Trump's legacy so far: Totally reshaping how Washington works • The Hill
The Trump administration, in spite of not logging a major legislative victory, has been able to make significant policy gains with key judicial and administrative appointments, and by aggressively using the executive’s powers to roll back Obama administration regulatory overreach and abuse of executive orders.
Yet, just as important as this policy progress is how Trump continues to reshape expectations for how Washington works.
Key among these are:
Changing the Conversation to How Things Get Done, Not IF They Will Get Done:
Washington insiders snicker at the dysfunctional relationship between the Hill and the White House, on which they blame the failure to repeal ObamaCare and pass immigration reform.
Yet Trump voters see a president who is unwavering and undeterred in pushing his agenda and getting things done, one way or another. The wall is being built, even if Congress won’t pass specific funding for the project. He’s going to keep issuing guidance restricting access for those from terrorist-heavy countries until one is okayed by the judiciary. And he’s going to keep chipping away at ObamaCare’s worst aspects while he waits for Congress to get its act together on repeal and replace.
The media and left dismiss this as Trump stubbornness and an inability to accept failure; but his supporters recognize this as a dogmatic commitment to progress, and love him for it.
Snip! The media and establishment politicians only note Trump’s rhetorical excesses, which they see as off-putting to many Americans. They forget that for every outrageous Trump tweet, there’s a dozen apoplectic ones voters see coming from Democratic politicians, activists, and the mainstream media, which leave them hemorrhaging credibility.
Media organizations like The New York Times, and increasingly the Washington Post, as well as all the major network news broadcasts, aren’t viewed by most Americans as a source of objective news, but rather as another source of intensely hostile partisan critiquing.
Tom Steyer’s recent anti-Trump ad, for instance, is the gift that keeps on giving: That activists routinely compare this president to Hitler and suggest he’s mentally ill means that those charges are now just so much over the top noise and, to Trump supporters, confirmation of Trump Derangement Syndrome.

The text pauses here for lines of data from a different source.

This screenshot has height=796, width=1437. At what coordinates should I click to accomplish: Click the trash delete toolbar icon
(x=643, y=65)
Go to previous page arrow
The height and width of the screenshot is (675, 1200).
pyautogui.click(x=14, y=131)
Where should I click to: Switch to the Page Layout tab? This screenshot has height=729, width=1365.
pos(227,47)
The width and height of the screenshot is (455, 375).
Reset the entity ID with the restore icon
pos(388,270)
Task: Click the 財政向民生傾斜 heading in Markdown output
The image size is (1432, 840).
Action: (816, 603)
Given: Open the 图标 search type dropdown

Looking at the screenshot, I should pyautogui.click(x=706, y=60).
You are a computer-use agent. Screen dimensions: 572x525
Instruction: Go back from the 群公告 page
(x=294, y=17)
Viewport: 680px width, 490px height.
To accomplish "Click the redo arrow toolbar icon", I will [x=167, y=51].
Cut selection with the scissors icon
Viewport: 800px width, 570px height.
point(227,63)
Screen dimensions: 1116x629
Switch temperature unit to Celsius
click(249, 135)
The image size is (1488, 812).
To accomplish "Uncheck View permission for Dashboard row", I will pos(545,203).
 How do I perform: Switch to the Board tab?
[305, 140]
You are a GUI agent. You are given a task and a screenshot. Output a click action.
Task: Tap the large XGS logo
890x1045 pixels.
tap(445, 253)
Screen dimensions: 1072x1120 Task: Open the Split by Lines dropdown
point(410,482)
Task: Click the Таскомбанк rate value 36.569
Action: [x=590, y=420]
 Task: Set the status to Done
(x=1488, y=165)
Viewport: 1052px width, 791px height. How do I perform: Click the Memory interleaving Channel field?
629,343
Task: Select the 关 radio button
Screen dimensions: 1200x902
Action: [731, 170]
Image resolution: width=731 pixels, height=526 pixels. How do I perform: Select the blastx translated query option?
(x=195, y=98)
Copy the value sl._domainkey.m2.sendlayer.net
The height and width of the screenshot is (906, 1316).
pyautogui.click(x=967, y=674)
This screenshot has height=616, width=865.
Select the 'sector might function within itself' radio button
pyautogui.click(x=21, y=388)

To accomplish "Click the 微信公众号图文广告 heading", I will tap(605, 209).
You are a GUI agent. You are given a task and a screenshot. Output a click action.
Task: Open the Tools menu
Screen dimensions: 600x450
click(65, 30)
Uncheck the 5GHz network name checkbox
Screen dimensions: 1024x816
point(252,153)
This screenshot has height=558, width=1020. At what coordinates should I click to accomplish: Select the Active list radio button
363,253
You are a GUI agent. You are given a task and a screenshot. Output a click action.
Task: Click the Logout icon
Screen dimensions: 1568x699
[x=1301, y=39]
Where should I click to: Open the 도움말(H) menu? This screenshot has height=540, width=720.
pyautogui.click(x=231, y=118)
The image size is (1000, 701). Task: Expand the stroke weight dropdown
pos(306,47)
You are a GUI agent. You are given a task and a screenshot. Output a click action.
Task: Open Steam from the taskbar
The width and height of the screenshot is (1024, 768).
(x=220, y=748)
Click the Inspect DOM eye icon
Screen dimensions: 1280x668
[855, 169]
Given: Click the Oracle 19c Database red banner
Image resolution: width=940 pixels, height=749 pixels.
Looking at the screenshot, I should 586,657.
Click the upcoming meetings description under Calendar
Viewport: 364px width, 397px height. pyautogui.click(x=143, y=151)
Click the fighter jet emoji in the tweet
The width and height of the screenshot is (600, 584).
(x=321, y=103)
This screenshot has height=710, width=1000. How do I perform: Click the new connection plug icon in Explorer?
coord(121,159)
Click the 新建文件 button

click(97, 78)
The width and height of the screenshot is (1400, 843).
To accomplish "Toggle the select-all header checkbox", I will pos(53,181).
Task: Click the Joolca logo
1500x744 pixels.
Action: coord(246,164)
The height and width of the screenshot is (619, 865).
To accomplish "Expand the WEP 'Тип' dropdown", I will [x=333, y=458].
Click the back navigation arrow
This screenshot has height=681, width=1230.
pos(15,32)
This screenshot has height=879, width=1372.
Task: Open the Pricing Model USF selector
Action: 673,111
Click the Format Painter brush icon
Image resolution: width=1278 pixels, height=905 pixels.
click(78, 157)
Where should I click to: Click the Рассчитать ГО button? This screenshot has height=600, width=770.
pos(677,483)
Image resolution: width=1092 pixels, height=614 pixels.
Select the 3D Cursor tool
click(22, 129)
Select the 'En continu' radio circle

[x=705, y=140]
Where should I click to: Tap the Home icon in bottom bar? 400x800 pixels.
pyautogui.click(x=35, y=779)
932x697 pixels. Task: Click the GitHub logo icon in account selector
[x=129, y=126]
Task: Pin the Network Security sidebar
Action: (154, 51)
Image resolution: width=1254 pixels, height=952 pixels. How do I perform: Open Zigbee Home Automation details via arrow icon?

The Trump administration need not fear stirring the wrath of the left: That wrath is as reliable and as un-notable as the rising of the sun each morning. Indeed, President Trump encourages it. He understands that after decades of Republicans trying to win over mainstream media and tiptoeing around the left, this lack of fear is exhilarating to Trump voters.
Saying What He Thinks:
The left bemoans that Trump just says "whatever he thinks," which they see as dangerous. It is dangerous — but mostly for their cause. The mainstream media and the academic left has long been able to dictate the boundaries of the public’s conversation, and are frustrated that Trump won’t play by their rules. Not only does he fail to follow the strict codes of political correctness, but he continues to speak directly to the people, end running the usual media filters, and in doing so controls the narrative.
Creating a Whole New Industry for Liberals:
Trump has been highlighting all of the companies that are moving their headquarters back to the United States as well as the steady increase in job creation, which he rightfully sees as evidence of the restoration of America as the land of opportunity and an outcome of his Making America Great Again agenda.
Yet here’s a job boom that he hasn’t taken credit for, but could: The left and mainstream media early on objected to Trump's tweeting and wanted it stopped, until they realized that they could capitalize on it. The liberal media has been acting on their basest capitalist instincts to engage those angry with Trump to build their audiences and cash in with more advertising dollars. They may not publicly acknowledge it, but Trump’s tweeting is a cash cow for the left and a gift to morning television everywhere.
One year into this presidency, the president is continuing to make major strides in installing a conservative judiciary, rolling back the administrative state and moving forward on key policy promises, such as tax and healthcare reform. At the same time he is continuing to completely reshape how our politics operates, which will likely be one of his first term’s most important legacies.
Heather Higgins is CEO of Independent Women’s Voice.